Tout semble banal, en un espace et une vie de voyageur de commerce parfaitement réalistes, lorsqu’une métamorphose animale saisit Grégoire Samsa : le pitoyable anti-héros de Franz Kafka est irrémédiablement changé en vermine. En la préface de son Anthologie du fantastique, Roger Caillois prétend à juste titre que le fantastique « manifeste un scandale, une déchirure, une irruption insolite, presque insupportable dans le monde réel[5] » On ne le confondra pas avec le merveilleux, dont sa petite sœur la fantasy, où règne sans ambages le surnaturel, avec le concours de génies, dragons, sorciers, enchanteurs et autres animaux parlants. « Est-ce possible ? » se demandent tous les auteurs et lecteurs de ces récits et romans inquiétants. C'est ainsi qu’à son tour Todorov définit le genre : « Le fantastique, c'est l'hésitation éprouvée par une être qui ne connaît que les lois naturelles, face à un événement en apparence surnaturel[6] ». Entre rationnel et irrationnel, il s'agit plus de donner une forme à nos interrogations scientifiques irrésolues, à nos questionnements métaphysiques, plus de figurer nos peurs, que de représenter le seul réel. Sans compter le plaisir de s'adonner aux spéculations de l'imaginaire, aux fantasmes de la psyché. Voilà qui convient tout à fait pour qualifier les nouvelles de Leopoldo Lugones, quoiqu’une poignée d’entre elles ressortissent plus exactement de l’anticipation, qu’en 1905 l’on n’appelait pas encore science-fiction. Si l’on n’a guère d’idée de ce qui a pu être à l’origine de la kafkaïenne métamorphose, hors peut-être une psyché désastreuse, les désastres individuels et de l’humanité entière, sont chez Leopoldo Lugones causés par des Forces étranges, en d’autres termes les mystères de la nature humaine et par-dessus tout d’un univers qui la dépasse.
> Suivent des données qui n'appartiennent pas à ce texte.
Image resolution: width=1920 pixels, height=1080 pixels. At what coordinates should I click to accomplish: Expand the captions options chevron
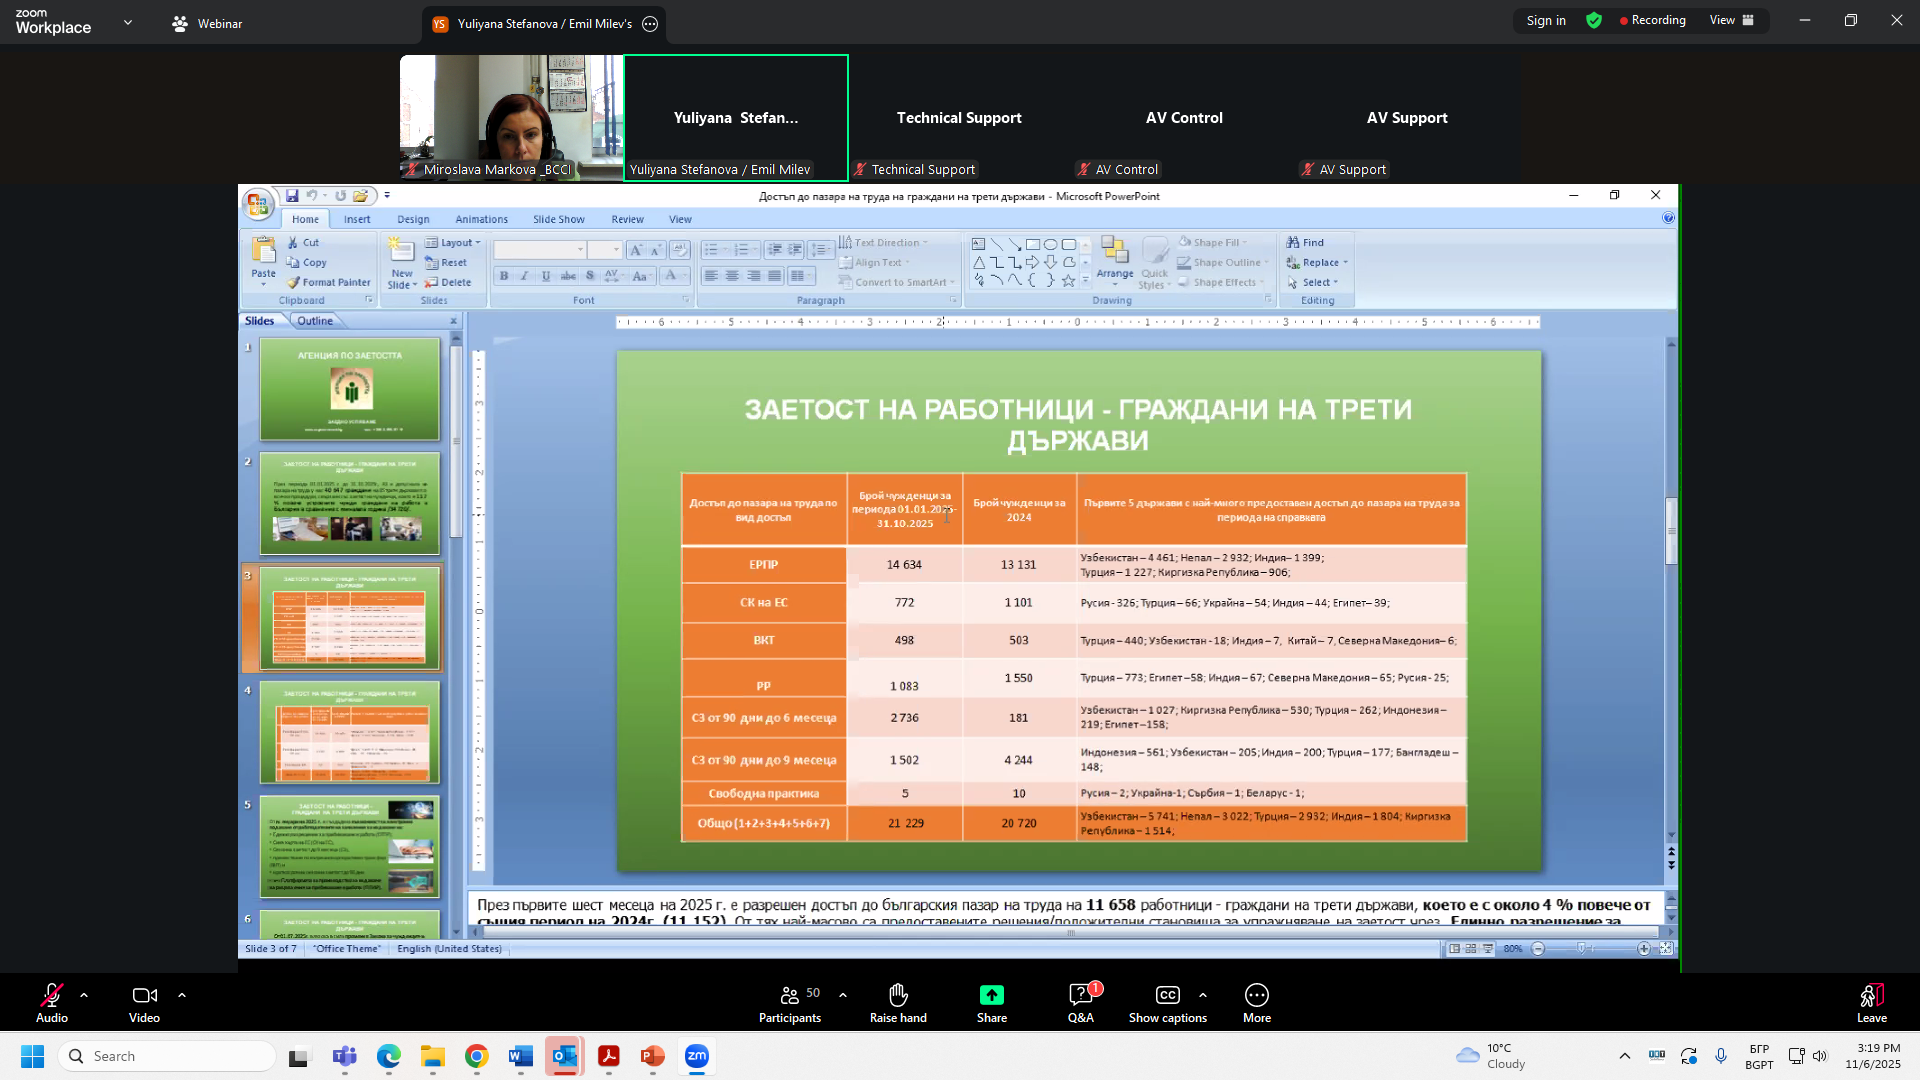coord(1203,995)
[4] Jorge Luis Borges : Essai sur Lugones, 1955, cité par Jean-Pierre Bernes, dans Borges, Œuvres complètes II, La Pléiade, Gallimard, 2016, note page 4, p. 1136)
[5] Roger Caillois : Anthologie du fantastique, Le Club Français du Livre, 1958, p 3.
[6] Tzvetan Todorov : Introduction à la littérature fantastique, Seuil, 1970, p 29.
Biblioteca de Corias, Cangas de Narcea, Asturias. Photo : T. Guinhut.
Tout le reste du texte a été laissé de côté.